═══ Given records
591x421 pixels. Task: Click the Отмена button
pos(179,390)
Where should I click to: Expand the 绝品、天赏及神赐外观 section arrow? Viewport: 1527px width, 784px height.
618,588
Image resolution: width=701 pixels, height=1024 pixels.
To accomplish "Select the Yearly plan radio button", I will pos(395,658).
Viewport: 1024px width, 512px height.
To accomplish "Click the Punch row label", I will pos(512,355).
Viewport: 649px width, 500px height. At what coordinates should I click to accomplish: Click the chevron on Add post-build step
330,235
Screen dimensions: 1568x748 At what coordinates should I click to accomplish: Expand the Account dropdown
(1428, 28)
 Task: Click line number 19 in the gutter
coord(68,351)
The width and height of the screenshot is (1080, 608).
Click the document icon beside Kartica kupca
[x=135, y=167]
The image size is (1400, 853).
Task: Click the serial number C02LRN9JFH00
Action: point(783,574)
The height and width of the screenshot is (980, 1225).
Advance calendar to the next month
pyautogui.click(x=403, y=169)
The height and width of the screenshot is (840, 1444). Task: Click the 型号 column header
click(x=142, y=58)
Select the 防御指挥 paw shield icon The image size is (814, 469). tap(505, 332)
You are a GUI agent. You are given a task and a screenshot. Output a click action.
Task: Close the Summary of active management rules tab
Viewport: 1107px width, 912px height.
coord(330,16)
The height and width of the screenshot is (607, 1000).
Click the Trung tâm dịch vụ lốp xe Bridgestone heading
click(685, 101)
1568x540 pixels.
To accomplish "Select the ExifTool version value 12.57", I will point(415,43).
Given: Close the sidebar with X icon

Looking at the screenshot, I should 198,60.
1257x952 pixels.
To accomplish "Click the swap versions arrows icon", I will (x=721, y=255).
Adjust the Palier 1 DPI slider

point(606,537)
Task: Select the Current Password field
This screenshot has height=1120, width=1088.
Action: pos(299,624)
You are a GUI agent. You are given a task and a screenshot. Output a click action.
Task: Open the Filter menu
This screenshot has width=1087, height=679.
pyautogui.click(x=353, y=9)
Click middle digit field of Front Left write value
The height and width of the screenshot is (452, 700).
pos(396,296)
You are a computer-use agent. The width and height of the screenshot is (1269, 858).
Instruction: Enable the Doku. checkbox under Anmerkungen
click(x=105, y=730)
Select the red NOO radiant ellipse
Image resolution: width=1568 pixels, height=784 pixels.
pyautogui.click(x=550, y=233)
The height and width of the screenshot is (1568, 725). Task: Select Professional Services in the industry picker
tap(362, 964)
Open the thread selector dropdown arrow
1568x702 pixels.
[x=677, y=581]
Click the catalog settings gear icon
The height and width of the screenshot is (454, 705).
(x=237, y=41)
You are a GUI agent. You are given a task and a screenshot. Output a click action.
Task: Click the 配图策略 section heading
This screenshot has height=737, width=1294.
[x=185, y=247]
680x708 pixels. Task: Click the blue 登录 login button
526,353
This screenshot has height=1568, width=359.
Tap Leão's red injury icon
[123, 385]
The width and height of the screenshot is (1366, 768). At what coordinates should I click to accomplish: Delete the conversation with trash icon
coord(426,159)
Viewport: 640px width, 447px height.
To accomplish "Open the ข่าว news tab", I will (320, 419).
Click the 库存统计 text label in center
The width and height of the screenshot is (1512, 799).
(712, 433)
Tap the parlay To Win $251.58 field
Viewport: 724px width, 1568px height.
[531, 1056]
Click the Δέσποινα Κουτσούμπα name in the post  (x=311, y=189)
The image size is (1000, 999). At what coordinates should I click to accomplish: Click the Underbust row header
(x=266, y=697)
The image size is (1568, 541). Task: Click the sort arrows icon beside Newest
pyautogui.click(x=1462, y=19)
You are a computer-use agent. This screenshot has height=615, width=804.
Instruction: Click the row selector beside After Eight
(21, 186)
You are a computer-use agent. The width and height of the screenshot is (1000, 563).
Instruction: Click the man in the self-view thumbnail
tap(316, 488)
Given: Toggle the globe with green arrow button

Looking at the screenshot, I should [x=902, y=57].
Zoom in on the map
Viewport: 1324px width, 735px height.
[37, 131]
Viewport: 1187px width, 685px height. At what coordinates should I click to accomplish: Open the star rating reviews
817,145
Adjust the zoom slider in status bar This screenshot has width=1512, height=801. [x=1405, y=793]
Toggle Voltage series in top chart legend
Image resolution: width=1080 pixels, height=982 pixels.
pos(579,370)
══════
* [Task]: Show each line from the material above where the string "value" can be found.

* [Result of this exercise]:
To accomplish "Select the ExifTool version value 12.57", I will point(415,43).
Click middle digit field of Front Left write value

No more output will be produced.